Cicero
- Former editors: Wolfram Weimer; Christoph Schwennicke; Michael Naumann; Alexander Marguier;
- Categories: Political magazine
- Frequency: Monthly
- First issue: 1 March 2004; 22 years ago
- Company: res publica
- Country: Germany
- Based in: Potsdam; Berlin;
- Language: German
- Website: www.cicero.de
- ISSN: 1613-4826

= Cicero (magazine) =

German monthly political magazine

Cicero - Magazin für politische Kultur is a monthly magazine focusing on politics and culture. The magazine, which has a conservative political stance, is based in Berlin, Germany.

==History and contributors==
Cicero was launched in Potsdam in March 2004. The magazine was later moved to Berlin.

The first editor-in-chief of the magazine was Wolfram Weimer, who also served as the editor of the daily newspaper Die Welt from 2000 to 2002. Alexander Marguier was the editor-in-chief of Cicero until 2010. Michael Naumann is among the former editors-in-chief of the magazine. As of 2012 the editor-in-chief of the magazine was Christoph Schwennicke. The magazine has eleven editorial staff. From 2007 to 2009 Alexander Görlach served as the executive editor of the online edition. Among its columnists are Bela Anda, Philipp Blom and Amelie Fried. A conservative journalist Bettina Röhl also contributed to Cicero.

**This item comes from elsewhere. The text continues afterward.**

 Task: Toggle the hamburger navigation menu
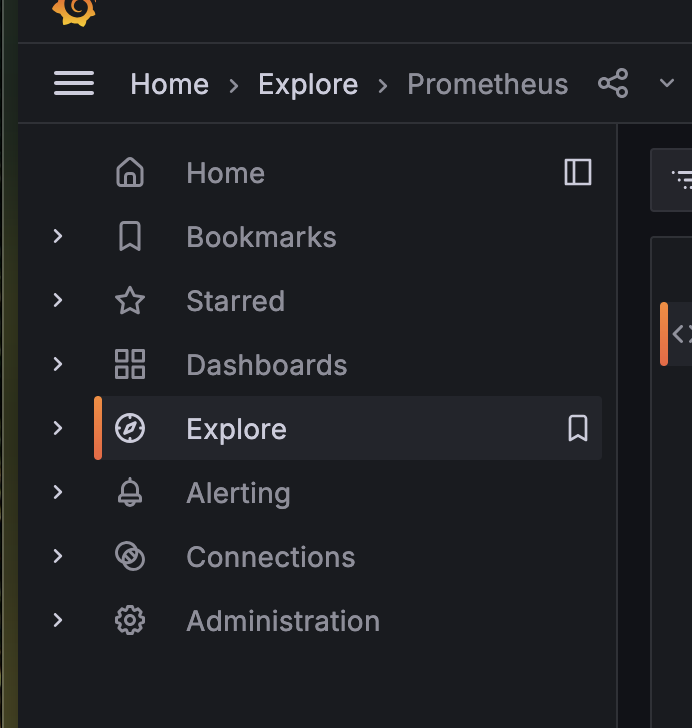click(x=74, y=84)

In 2011, the magazine initiated the pencil heads project which covered the carved busts of leading politicians like Barack Obama into the lead of Cicero-branded pencils. These pencils were sent to their likenesses in special boxes to promote the magazine's interviews with major leaders.

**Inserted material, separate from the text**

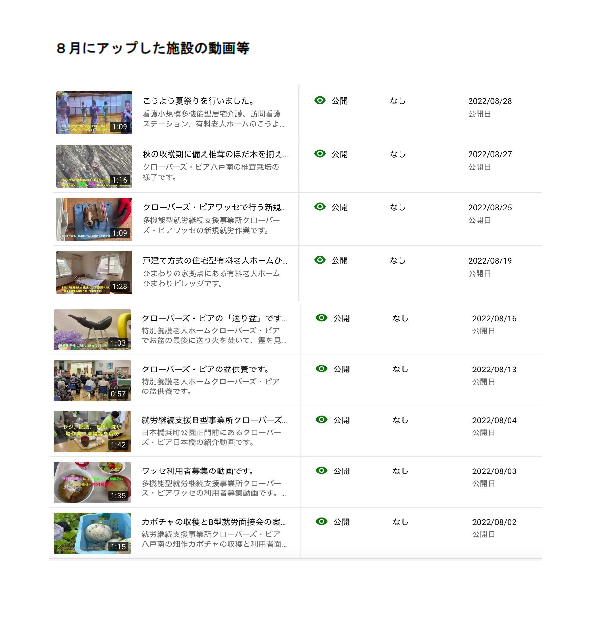Click the title of the 2022/08/28 video

(198, 101)
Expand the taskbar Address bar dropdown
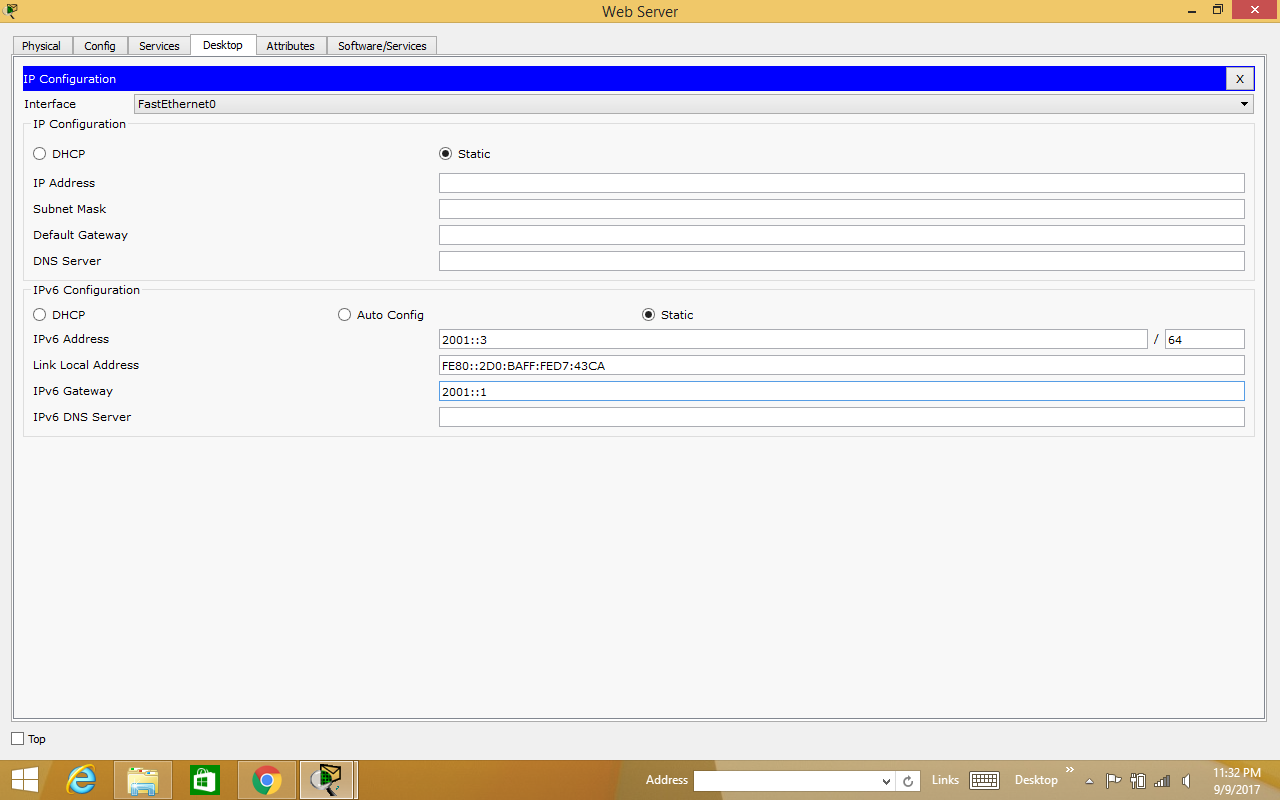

==Political leaning and content==

The target audience of Cicero is German intellectuals looking for wider range of political views. The political stance of Cicero is right-wing/conservative.

The contents of the magazine focus on opinion forming through first-hand views of the editors. Cicero has four main sections: The first section called "Weltbühne" ("World Forum" in English) provides analyses and discusses internationally significant topics and people. The second, "Berliner Republik" ("Berlin Republic" in English), is a forum for German society. The next one, "Kapital", analyses economic affairs and the last one, "Salon", deals with the modern cultural life from different angles. In addition, the magazine's "Debate" section covers contribution of several leading figures including Al Gore and Prince Felix von Löwenstein. The magazine also publishes interviews the first of which was with Gerhard Schröder, the former German chancellor. In 2006, Dagmar Herzog featured her significant study on sexuality, memory and morality, and their relation to German fascism in the monthly.

Cicero publishes a list of 500 most influential intellectuals in Germany. In December 2015 the magazine named the Russian president Vladimir Putin as the Man of the Year.

==Circulation==
Cicero has enjoyed increasing levels of circulation, though its circulation is modest. It was 62,700 copies during the third quarter of 2005. It grew to 70,000 copies in the third quarter of 2006, to 73,200 copies in the third quarter of 2007 and to 77,077 copies for the second quarter of 2008. Its circulation further rose to 77,600 copies in the third quarter of 2008, to 81,000 copies in the third quarter of 2009 and to 82,600 copies in the third quarter of 2010. The magazine had a circulation of 83,527 copies in 2014. The magazine sold 43,800 copies in 2021.

==Incidents==
The magazine's editing department was raided by the agents from federal criminal police office and searched by the public prosecutors of Potsdam on 12 September 2005 following its publication of a portrait of the Jordanian terrorist Abu Musab Zarqawi in April 2005. The incident was called "Cicero affair". The German Supreme Court in Karlsruhe decided in February 2007 that the raid by the agents had been unconstitutional.

== Award ==
At the Lead Award 2019, the Cicero editors-in-chief Alexander Marguier and Christoph Schwennicke were awarded the bronze prize in the category of the magazine debate of the year”.